Teke tek

Fatih ALTAYLI
Haberin Devamı

Baba oyunu bozdu mu?

Hürriyet Ekonomi'de dün yer alan haber dikkatimi çekti:

‘‘Baba Emlakbank'ı kilitledi’’

Okudum... Yılmaz hükümeti, Emlakbank Genel Müdürü Sinan Solok'u görevden alarak yerine, Zafer Kültürlü'yü getirmek istiyor. Ancak Cumhurbaşkanı bunu onaylamayıp bekletiyor...

Bana sorarsanız çok da iyi yapıyor.

Neden mi? Anlatalım...

Birincisi Sinan Solok, Emlakbank'ın gördüğü en doğru düzgün genel müdürlerden biri...

Bankanın içinden yetişme. Onun bunun adamı değil. Bir zamanın modası prenslerden hiç değil. Bildiğimiz kadarıyla pırıl pırıl, genç bir bankacı.

Eski genel müdürlerin aksine basınla arasını hoş tutmak için uğraşanlardan da değil. Civan gibi, gazetecilere konut dağıtmıyor. Bankaya iş yapan müteahhitlerle sıkı fıkı olmuyor.

Öyle olunca da iyi genel müdürler sınıfına girmiyor tabii...

Peki yerine getirilmek istenen Zafer Kültürlü kim?

Tanımam, bilmem. İyi midir, kötü müdür fikrim yok.

Ama bildiğim bir şey var ki, Zafer Kültürlü'nün Emlakbank'a genel müdür olmasına engel olmaya yeterli...

Zafer Kültürlü, Emlakbank'ın iştiraki olan Emlak Konut'a iş yapan Güriş İnşaat AŞ bünyesinde yönetim kurulu üyelikleri yapmış birisi...

Bunda ne acayiplik var diyen olursa yanıtım hazır...

Güriş İnşaat geçtiğimiz haziranda Emlak Konut aleyhine, İstanbul 2. Asliye Ticaret Mahkemesi'nde yaklaşık 2 trilyonluk zarar ziyan davası açtı...

Bu davanın açılmasının hemen ardından da, Güriş İnşaat bünyesinde yönetim kurulu üyeliklerinde bulunmuş Zafer Kültürlü'nün, Emlak Bank'a genel müdür, dolayısıyla da Emlak Konut'a patron olması gündeme geldi...

İnsan bunları bilince, Cindoruk' un isyanının çok da haksız olmadığını düşünüyor...

NOT: Şu Emlakbank ve iştiraklerine siyasilerin yaklaşımı çok ilginç. Bundan önceki iktidar değişikliğinde de, Emlak Konut'u tarihinde ilk kez kâra geçirmeyi başaran Genel Müdür İhsan Gülay görevden alınmıştı.

Kuzu postlu kurtlar

Manisa'da bir Celal Bayar Üniversitesi var, duymuşsunuzdur.

Üniversitenin kurucu rektörü, RP milletvekili Bülent Arınç'ın kardeşi Ümit Arınç'tı...

+ + + + + + +

● **Yönergeler**:
1. "Teke tek" köşe yazısını iki cümleyle nasıl özetlersiniz?
2. "Teke tek" köşe yazısında "Ama bildiğim bir" ifadesinden "üyelikleri yapmış birisi..." ifadesine kadar uzanan bölümü, "Güriş İnşaat AŞ" yerine "Güriş İnşaat Anonim Şirketi" koyarak yeniden yazar mısınız?
3. "Teke tek" köşe yazısını kaldığı yerden devam ettirir misiniz?

+ + + + + + +

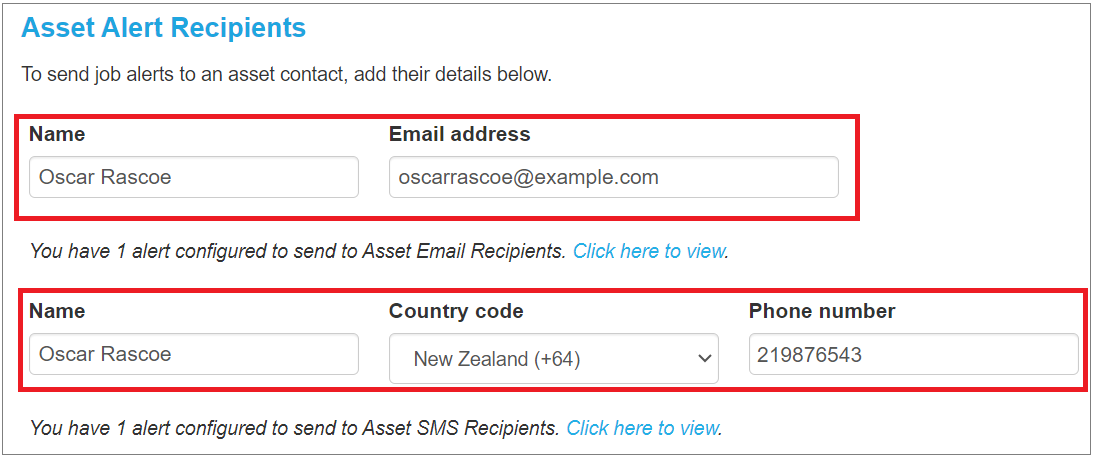Viewport: 1094px width, 456px height.
Task: Click the Name label above the email row
Action: pyautogui.click(x=57, y=134)
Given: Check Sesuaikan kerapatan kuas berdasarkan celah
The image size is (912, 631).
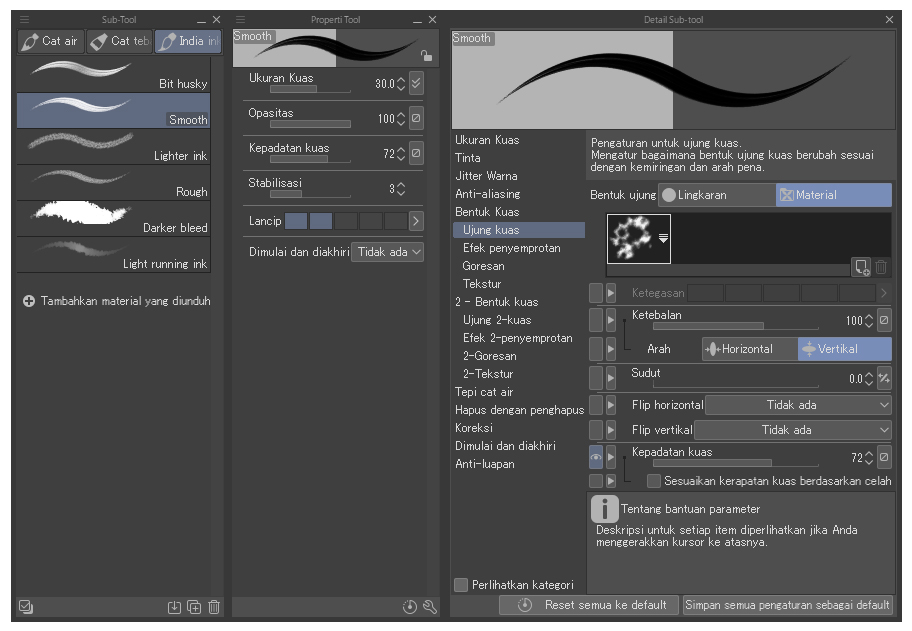Looking at the screenshot, I should [x=653, y=481].
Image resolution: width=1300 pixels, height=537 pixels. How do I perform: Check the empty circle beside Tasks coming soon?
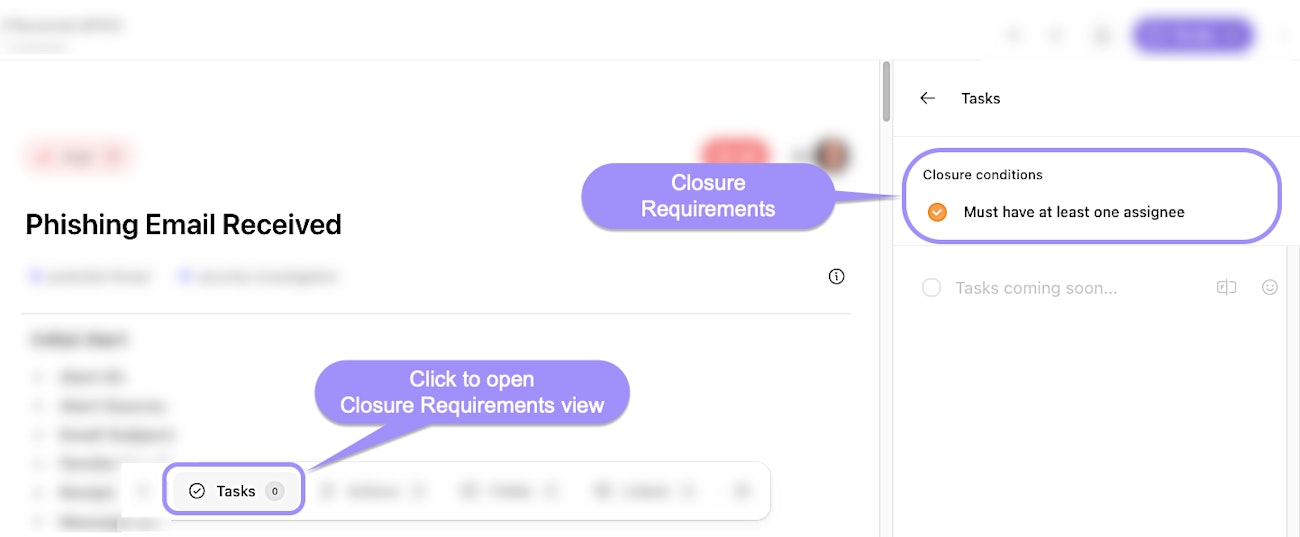click(931, 288)
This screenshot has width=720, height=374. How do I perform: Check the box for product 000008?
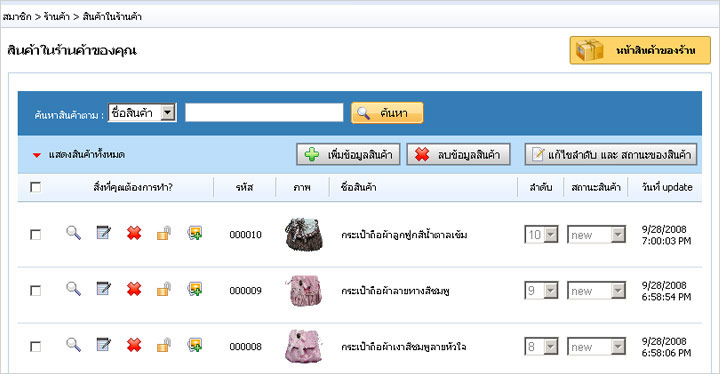click(35, 346)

+ + + + + + +

● **Cevap Anahtarı**:
1. Yazar, Yılmaz hükümetinin Emlakbank Genel Müdürü Sinan Solok'u görevden alıp yerine Zafer Kültürlü'yü getirme isteğini Cumhurbaşkanı'nın onaylamayıp bekletmesini doğru bulur ve Solok'u bankanın içinden yetişme, pırıl pırıl, genç bir bankacı olarak tanıtır. Kültürlü'nün, Emlak Konut aleyhine yaklaşık 2 trilyonluk zarar ziyan davası açan Güriş İnşaat'ta yönetim kurulu üyelikleri yapmış olmasını ise onun genel müdür olmasına engel olmaya yeterli görür.

2.
Ama bildiğim bir şey var ki, Zafer Kültürlü'nün Emlakbank'a genel müdür olmasına engel olmaya yeterli...

Zafer Kültürlü, Emlakbank'ın iştiraki olan Emlak Konut'a iş yapan Güriş İnşaat Anonim Şirketi bünyesinde yönetim kurulu üyelikleri yapmış birisi...

3.
Ümit Arınç üniversiteyi tarikatçılarla doldurunca, ilk fırsatta görevden alındı ve yerine laik, demokrat bir rektör görüntüsü veren Prof. Tuna Taner getirildi. Cumhurbaşkanı Demirel'di bu güzel operasyonun mimarı...

Ancak bu üniversiteden bize ulaşan bilgiler, Refahyol döneminde, yeni rektör Tuna Taner'in de değişen siyasi rüzgârlara uyduğu yolunda...

Üniversitede, daha önce yapılmış yoğun dinci kadrolaşmanın etkisiyle yeniden seçilememe korkusuna kapılan sözde laik ve çağdaş rektör, üniversitedeki çağdaş kadrolara öyle bir kıyım uygulamaya başlamış ki, inanılmaz...

Sudan gerekçeler, düzmece, yalan yanlış müfettiş raporlarıyla aydın görüşlü bütün öğretim üyeleri birer birer üniversiteden uzaklaştırılmış...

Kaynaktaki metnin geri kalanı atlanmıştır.